The overlapping of the maxillary teeth over the mandibular teeth has a protective feature: during opening and closing movements of the jaws, the cheeks, lips, and tongue are less likely to be caught. Because the facial occlusal margins of the maxillary teeth extend beyond the facial occlusal margins of the mandibular teeth and the linguo-occlusal margins of the mandibular teeth extend lingually in relation to the linguo-occlusal margins of the maxillary teeth, the soft tissues are displaced during the act of closure until the teeth have had an opportunity to come together in occlusal contact. Cheek biting is commonly associated with dental restorations of second permanent molars that have been made with an end-to-end occlusal relationship (i.e., without overjet).
The occlusal surfaces of the dental arches do not generally conform to a flat plane (e.g., the mandibular arch has one or more curved planes conforming to the arrangement of the teeth in the dental arches). Perhaps the most well known is the curve of von Spee, who noted that the cusps and incisal ridges of the teeth tended to display a curved alignment when the arches were observed from a point opposite the first molars. This alignment (Figure 16-18) is spoken of as the compensating curve or curve of Spee.34 This curvature is within the sagittal plane only. Monson35 visualized a three-dimensional spherical curvature involving both the right and left bicuspid and molar cusps and the right and left condyles. It was supposed that the center of a sphere with an 8-inch diameter was the vector for converging lines of masticatory forces passing through the center of the teeth and that the occlusal surfaces of the molar teeth were congruent with the surface of a sphere of some dimension. This hypothesis was not supported by research by Dempster et al36 (i.e., the longitudinal axes of the roots of the teeth do not converge toward a common center) (Figure 16-19). Although the idea was incorporated into complete dentures and the design of some early articulators,37,38 such curvature has not been accepted as a goal of treatment even for dentures. However, the curvature of the occlusal plane such as the curve of Spee does have clinical significance in relation to tooth guidance—that is, canine and/or incisal guidance as applied in orthodontics and restorative dentistry. In these, disocclusion of the posterior teeth is desired during anterior (protrusive) movements.
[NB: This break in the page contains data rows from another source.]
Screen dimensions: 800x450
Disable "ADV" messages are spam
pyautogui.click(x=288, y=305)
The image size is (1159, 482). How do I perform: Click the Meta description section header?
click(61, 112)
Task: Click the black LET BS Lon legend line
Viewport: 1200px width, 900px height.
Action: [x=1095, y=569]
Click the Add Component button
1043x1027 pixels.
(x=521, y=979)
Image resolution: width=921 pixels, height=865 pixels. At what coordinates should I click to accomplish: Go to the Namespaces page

(From Dempster WT, Adams WJ, Duddles RA: Arrangement in the jaws of the roots of the teeth, J Am Dent Assoc 67:779, 1963.)
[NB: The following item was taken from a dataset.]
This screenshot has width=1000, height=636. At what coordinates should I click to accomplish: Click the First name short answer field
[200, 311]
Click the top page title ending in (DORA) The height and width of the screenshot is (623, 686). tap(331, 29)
Orthodontists tend to use no more than a slight arc of the curve of Spee when finalizing the occlusion, possibly to decrease the amount of vertical overlap of the maxillary canines and incisors needed to cause posterior disocclusion in protrusive movements and to decrease the frequency of relapse. Increasing the curve of Spee can compensate for smaller maxillary anterior teeth, especially lateral incisors. Reducing the curve of Spee can reduce the vertical overlap of the teeth. Any minimal standard, such as that the deepest curve should be less than 1.5 mm, cannot be considered a template. Generally, the deeper the curve of Spee, the more difficult it is to make and adjust interocclusal appliances that are used in the treatment of bruxism.